-- Start of Supplied records --

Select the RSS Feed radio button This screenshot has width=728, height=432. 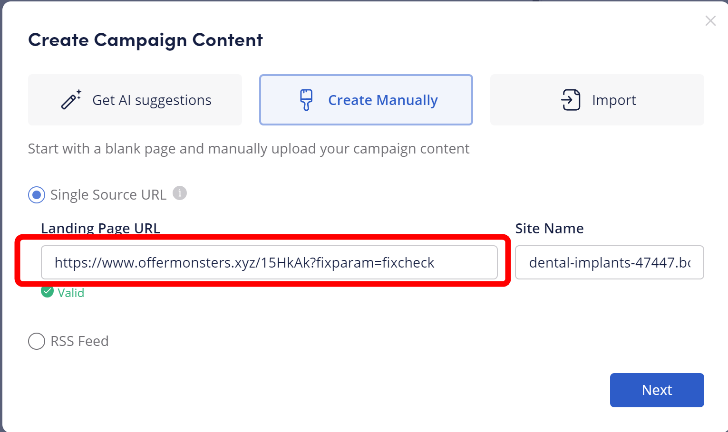37,341
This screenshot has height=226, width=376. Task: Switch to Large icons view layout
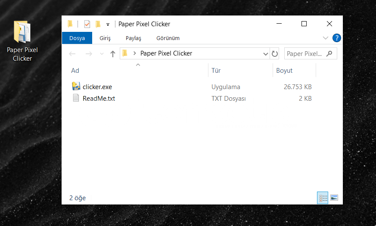(334, 198)
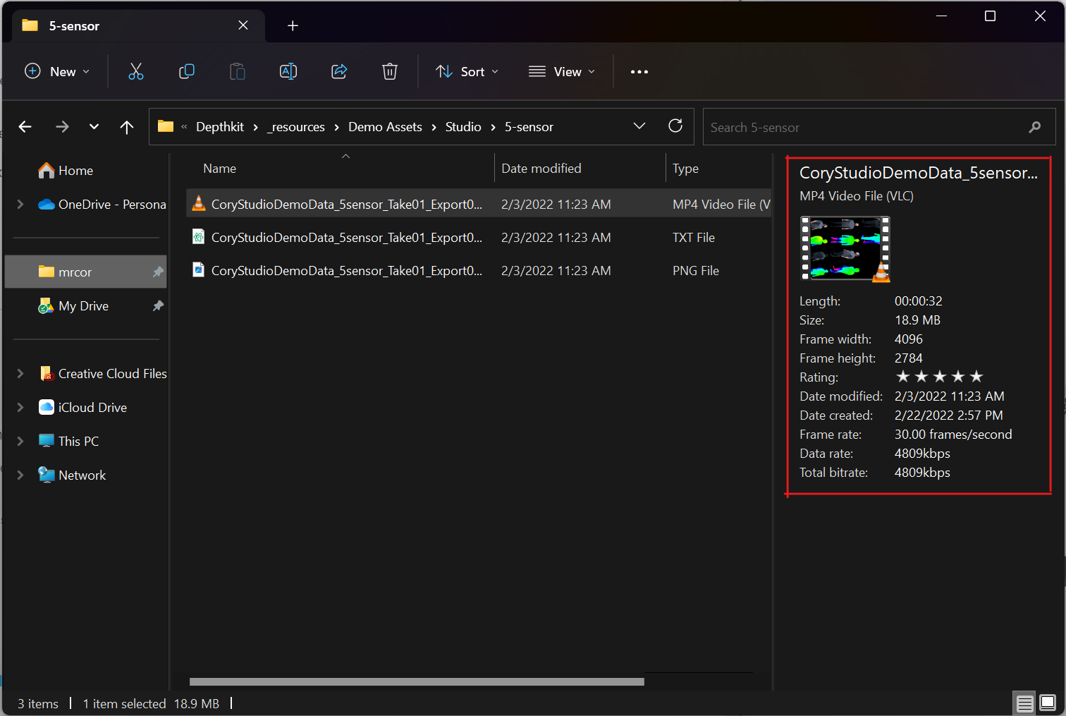This screenshot has width=1066, height=716.
Task: Switch to details view layout
Action: [1024, 703]
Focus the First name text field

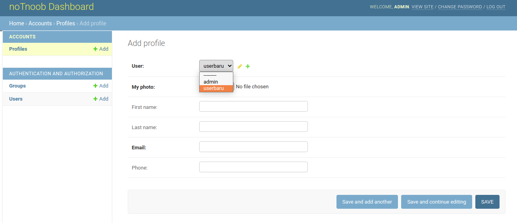pos(253,107)
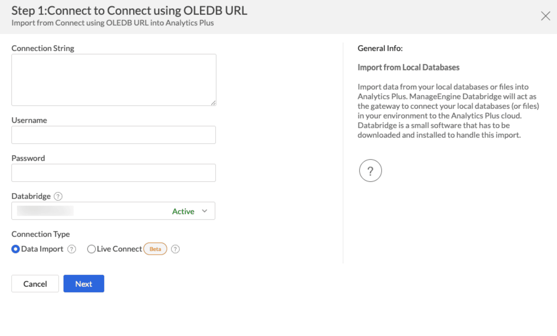
Task: Click the Data Import label text
Action: [42, 249]
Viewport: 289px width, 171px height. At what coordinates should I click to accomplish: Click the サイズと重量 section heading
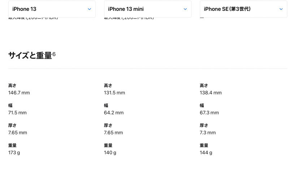(30, 56)
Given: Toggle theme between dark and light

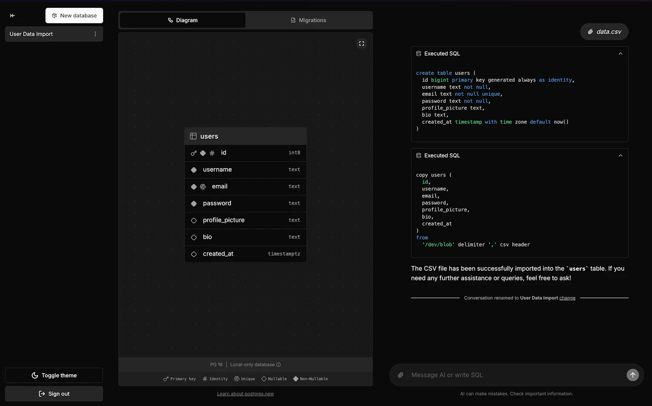Looking at the screenshot, I should pos(54,375).
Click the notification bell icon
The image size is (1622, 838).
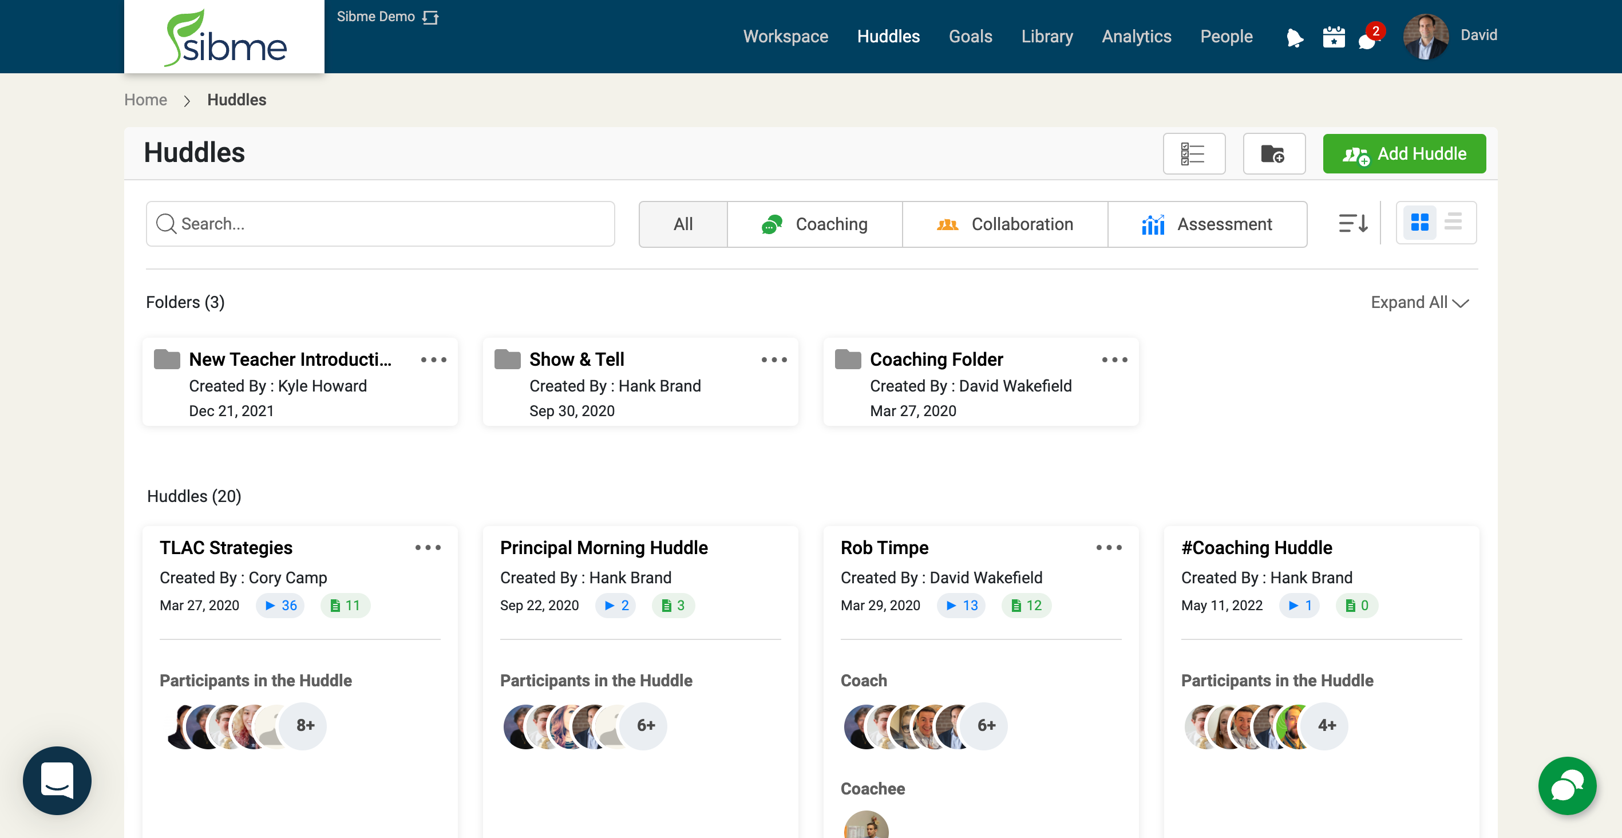[1294, 38]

-- End of Supplied records --

Work instructions: Output the lines of the data above, from the line containing "This screenshot has height=226, width=376." through the line containing "Action: [42, 249]", including both, exactly as they appear there. Leave out the pictures.

Answer for this exercise:
This screenshot has height=226, width=376. Task: Switch to Large icons view layout
(334, 198)
This screenshot has width=1066, height=716.
Task: Switch to details view layout
Action: [1024, 703]
Focus the First name text field

pos(253,107)
Task: Click the Data Import label text
Action: [42, 249]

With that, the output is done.